→ JOB
Copy out the records below with every "How do I perform" swapped for "How can I do", leaving everything else as it is.

→ EXERCISE INPUT
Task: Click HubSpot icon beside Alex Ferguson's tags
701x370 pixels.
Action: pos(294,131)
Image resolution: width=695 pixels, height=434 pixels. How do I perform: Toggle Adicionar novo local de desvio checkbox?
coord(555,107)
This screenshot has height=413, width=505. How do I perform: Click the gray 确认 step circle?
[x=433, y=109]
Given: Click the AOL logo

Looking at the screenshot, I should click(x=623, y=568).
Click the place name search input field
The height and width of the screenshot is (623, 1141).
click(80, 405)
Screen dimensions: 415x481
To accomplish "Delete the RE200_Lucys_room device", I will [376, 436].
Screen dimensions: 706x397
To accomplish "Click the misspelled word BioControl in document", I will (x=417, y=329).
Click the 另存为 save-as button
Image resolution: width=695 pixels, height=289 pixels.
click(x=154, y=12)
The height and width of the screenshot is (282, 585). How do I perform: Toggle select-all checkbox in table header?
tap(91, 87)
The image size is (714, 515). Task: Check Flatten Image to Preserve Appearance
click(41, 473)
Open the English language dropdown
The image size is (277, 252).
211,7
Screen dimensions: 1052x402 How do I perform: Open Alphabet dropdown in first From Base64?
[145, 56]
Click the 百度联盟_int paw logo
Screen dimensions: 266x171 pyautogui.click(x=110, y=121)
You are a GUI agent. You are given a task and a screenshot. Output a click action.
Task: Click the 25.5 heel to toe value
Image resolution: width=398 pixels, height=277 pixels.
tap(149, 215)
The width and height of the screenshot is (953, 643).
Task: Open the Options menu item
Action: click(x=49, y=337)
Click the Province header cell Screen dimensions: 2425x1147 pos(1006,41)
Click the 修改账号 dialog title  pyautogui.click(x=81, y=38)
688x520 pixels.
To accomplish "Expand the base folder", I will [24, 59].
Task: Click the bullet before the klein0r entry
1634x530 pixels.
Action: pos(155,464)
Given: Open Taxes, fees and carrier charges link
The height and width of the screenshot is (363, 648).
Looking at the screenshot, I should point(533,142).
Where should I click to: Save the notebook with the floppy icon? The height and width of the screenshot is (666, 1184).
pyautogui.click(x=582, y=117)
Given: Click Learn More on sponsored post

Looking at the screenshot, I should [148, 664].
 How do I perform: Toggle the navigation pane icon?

→ WRITTEN RESPONSE
Task: Click HubSpot icon beside Alex Ferguson's tags
701x370 pixels.
Action: pos(294,131)
Image resolution: width=695 pixels, height=434 pixels. How can I do: Toggle Adicionar novo local de desvio checkbox?
coord(555,107)
This screenshot has height=413, width=505. How can I do: Click the gray 确认 step circle?
[x=433, y=109]
Given: Click the AOL logo

Looking at the screenshot, I should click(x=623, y=568).
Click the place name search input field
The height and width of the screenshot is (623, 1141).
click(80, 405)
Screen dimensions: 415x481
To accomplish "Delete the RE200_Lucys_room device", I will [376, 436].
Screen dimensions: 706x397
To accomplish "Click the misspelled word BioControl in document", I will (x=417, y=329).
Click the 另存为 save-as button
Image resolution: width=695 pixels, height=289 pixels.
click(x=154, y=12)
The height and width of the screenshot is (282, 585). How can I do: Toggle select-all checkbox in table header?
tap(91, 87)
The image size is (714, 515). Task: Check Flatten Image to Preserve Appearance
click(41, 473)
Open the English language dropdown
The image size is (277, 252).
211,7
Screen dimensions: 1052x402 How can I do: Open Alphabet dropdown in first From Base64?
[145, 56]
Click the 百度联盟_int paw logo
Screen dimensions: 266x171 pyautogui.click(x=110, y=121)
You are a GUI agent. You are given a task and a screenshot. Output a click action.
Task: Click the 25.5 heel to toe value
Image resolution: width=398 pixels, height=277 pixels.
tap(149, 215)
The width and height of the screenshot is (953, 643).
Task: Open the Options menu item
Action: click(x=49, y=337)
Click the Province header cell Screen dimensions: 2425x1147 pos(1006,41)
Click the 修改账号 dialog title  pyautogui.click(x=81, y=38)
688x520 pixels.
To accomplish "Expand the base folder", I will [24, 59].
Task: Click the bullet before the klein0r entry
1634x530 pixels.
Action: pos(155,464)
Given: Open Taxes, fees and carrier charges link
The height and width of the screenshot is (363, 648).
Looking at the screenshot, I should point(533,142).
Where should I click to: Save the notebook with the floppy icon? The height and width of the screenshot is (666, 1184).
pyautogui.click(x=582, y=117)
Given: Click Learn More on sponsored post

Looking at the screenshot, I should [148, 664].
 How can I do: Toggle the navigation pane icon?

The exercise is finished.